Firstly, to those who believed in 2010 that the Lib Dems would act for them, not least the students who were taken in and conned by Nick Clegg. To all those people they made worse off, Ms Swinson must make it crystal clear that they will never, ever be abandoned by the Lib Dems, as they were in 2010.

Secondly, the vast swathes of voters stretching from mainstream Labour to mainstream Conservative, and the centre ground in between the two, need something to believe in. Labour races headlong to the ultra left fringes of politics, controlled by the 57 varieties of Trotsyism, Stalinism and all the other far left ‘isms’, gone forever as a mainstream socialist/social democratic party.
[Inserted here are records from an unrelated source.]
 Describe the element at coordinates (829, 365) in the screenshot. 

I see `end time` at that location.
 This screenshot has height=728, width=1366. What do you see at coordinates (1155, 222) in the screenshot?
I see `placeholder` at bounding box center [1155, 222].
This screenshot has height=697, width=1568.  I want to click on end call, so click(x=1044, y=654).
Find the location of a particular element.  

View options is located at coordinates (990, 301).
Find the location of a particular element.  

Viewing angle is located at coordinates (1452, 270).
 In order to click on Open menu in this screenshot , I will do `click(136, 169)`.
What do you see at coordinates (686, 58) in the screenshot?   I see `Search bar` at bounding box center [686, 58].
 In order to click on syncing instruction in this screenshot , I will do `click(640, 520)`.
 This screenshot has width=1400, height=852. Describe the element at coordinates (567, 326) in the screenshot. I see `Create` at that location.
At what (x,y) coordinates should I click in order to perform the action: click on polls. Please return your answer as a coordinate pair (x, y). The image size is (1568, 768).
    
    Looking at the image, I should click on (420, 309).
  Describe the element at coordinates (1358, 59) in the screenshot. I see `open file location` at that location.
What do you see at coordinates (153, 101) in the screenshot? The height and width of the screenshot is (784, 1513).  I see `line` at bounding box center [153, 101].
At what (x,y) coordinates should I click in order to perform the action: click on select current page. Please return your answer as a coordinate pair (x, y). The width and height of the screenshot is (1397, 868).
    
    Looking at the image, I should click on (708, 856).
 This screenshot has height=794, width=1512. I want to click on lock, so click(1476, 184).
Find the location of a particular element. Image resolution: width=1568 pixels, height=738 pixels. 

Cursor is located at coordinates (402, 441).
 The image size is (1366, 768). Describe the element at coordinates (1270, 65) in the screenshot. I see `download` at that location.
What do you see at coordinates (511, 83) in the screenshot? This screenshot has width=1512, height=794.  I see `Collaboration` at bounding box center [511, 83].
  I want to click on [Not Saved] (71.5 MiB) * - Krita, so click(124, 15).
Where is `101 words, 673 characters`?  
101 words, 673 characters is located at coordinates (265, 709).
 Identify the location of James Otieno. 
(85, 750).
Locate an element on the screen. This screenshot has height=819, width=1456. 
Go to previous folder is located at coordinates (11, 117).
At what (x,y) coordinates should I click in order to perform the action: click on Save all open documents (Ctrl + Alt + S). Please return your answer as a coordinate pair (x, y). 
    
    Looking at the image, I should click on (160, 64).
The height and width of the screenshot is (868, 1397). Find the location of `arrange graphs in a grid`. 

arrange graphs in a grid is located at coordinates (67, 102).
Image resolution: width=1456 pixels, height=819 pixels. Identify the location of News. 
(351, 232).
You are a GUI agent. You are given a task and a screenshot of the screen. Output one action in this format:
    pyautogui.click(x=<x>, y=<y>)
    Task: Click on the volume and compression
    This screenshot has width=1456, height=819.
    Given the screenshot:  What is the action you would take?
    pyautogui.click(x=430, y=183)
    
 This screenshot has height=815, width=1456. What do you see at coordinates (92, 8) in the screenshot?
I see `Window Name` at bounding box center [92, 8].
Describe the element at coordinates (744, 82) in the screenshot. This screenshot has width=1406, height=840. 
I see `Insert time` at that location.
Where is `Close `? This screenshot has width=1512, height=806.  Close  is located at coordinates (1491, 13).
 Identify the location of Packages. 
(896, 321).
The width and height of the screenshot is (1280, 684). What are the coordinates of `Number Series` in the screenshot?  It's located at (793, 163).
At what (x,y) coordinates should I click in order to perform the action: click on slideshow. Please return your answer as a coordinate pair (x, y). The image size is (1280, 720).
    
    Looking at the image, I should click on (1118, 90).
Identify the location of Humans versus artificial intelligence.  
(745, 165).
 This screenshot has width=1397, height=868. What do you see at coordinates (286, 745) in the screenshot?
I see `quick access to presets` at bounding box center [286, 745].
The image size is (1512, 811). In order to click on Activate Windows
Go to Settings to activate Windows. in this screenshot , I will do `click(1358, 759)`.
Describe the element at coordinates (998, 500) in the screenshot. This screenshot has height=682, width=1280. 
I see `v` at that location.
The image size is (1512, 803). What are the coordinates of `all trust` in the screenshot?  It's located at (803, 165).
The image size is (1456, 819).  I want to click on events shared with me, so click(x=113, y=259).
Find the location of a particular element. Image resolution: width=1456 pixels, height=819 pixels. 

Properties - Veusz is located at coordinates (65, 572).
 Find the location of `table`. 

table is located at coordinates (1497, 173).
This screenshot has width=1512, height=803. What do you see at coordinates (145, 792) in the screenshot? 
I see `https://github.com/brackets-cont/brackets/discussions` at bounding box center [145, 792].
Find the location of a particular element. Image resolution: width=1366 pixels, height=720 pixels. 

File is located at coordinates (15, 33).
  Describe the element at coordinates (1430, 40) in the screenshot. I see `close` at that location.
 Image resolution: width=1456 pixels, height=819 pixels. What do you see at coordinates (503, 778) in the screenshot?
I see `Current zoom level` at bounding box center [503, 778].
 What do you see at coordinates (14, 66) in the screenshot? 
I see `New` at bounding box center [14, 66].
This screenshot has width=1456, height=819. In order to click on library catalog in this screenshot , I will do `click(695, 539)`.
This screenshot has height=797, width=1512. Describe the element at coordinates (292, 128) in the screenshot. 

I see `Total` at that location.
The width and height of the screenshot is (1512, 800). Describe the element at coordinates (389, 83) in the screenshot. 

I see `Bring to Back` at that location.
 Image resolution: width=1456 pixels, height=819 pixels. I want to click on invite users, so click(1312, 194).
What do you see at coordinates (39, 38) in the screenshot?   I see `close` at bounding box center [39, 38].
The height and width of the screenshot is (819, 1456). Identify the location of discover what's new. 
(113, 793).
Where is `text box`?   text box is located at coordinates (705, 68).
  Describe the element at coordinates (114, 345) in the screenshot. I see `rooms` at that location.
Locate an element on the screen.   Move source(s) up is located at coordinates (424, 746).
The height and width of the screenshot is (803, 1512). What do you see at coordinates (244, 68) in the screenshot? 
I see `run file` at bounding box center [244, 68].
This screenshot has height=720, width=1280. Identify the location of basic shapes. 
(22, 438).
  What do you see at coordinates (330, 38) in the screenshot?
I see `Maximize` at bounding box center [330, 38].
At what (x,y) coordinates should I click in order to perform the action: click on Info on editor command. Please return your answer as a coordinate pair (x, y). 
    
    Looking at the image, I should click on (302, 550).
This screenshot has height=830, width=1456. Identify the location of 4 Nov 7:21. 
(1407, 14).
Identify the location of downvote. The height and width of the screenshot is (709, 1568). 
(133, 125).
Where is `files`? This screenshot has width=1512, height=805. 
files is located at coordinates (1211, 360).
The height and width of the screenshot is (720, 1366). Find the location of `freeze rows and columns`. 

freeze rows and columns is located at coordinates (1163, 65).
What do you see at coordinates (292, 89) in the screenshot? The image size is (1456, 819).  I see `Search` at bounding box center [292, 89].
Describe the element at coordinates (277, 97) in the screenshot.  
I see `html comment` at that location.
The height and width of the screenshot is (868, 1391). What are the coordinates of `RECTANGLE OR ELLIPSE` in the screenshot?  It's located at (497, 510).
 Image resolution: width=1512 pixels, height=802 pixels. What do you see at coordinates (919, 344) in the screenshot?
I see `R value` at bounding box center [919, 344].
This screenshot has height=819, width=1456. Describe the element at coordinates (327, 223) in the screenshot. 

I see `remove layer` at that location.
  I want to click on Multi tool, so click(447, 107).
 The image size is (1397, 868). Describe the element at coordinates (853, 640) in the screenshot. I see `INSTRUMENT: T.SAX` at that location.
The Conservatives, in direct contrast, lurch to the far right, in part to counter the sinister alt right as represented by the likes of Farage, Banks et al as Brexit continues to tear this country apart. Many millions of us have nowhere to go. But if Jo Swinson gets it right, the opportunity to change this country for the better is her prize.

There remains precious little trust in British, or even world, politics. Liars and charlatans from all sides have made sure of that. A choice between Jeremy Corbyn and Boris Johnson is really no kind of choice at all.

The Lib Dems deserved their humiliation in 2015. Their role in Cameron’s austerity-driven government was not so much one of moderation, as some claim, but of enablement. It does not matter that they were junior partners in the coalition. They allowed things to be done that should never have been done.

But the past has passed and what was done cannot be undone. It is more a matter of how the Lib Dems can convince that they got a lot of things wrong, that they have learned a vital lesson and more so that they will never put themselves in a position where they enable extremist policies to prosper.

The Lib Dems certainly have my vote for the foreseeable future. To keep my vote and to attract the votes of millions of others they need to be honest, they need to be humble and they need to be visionary. And in Jo Swinson, they may have found someone who is all three.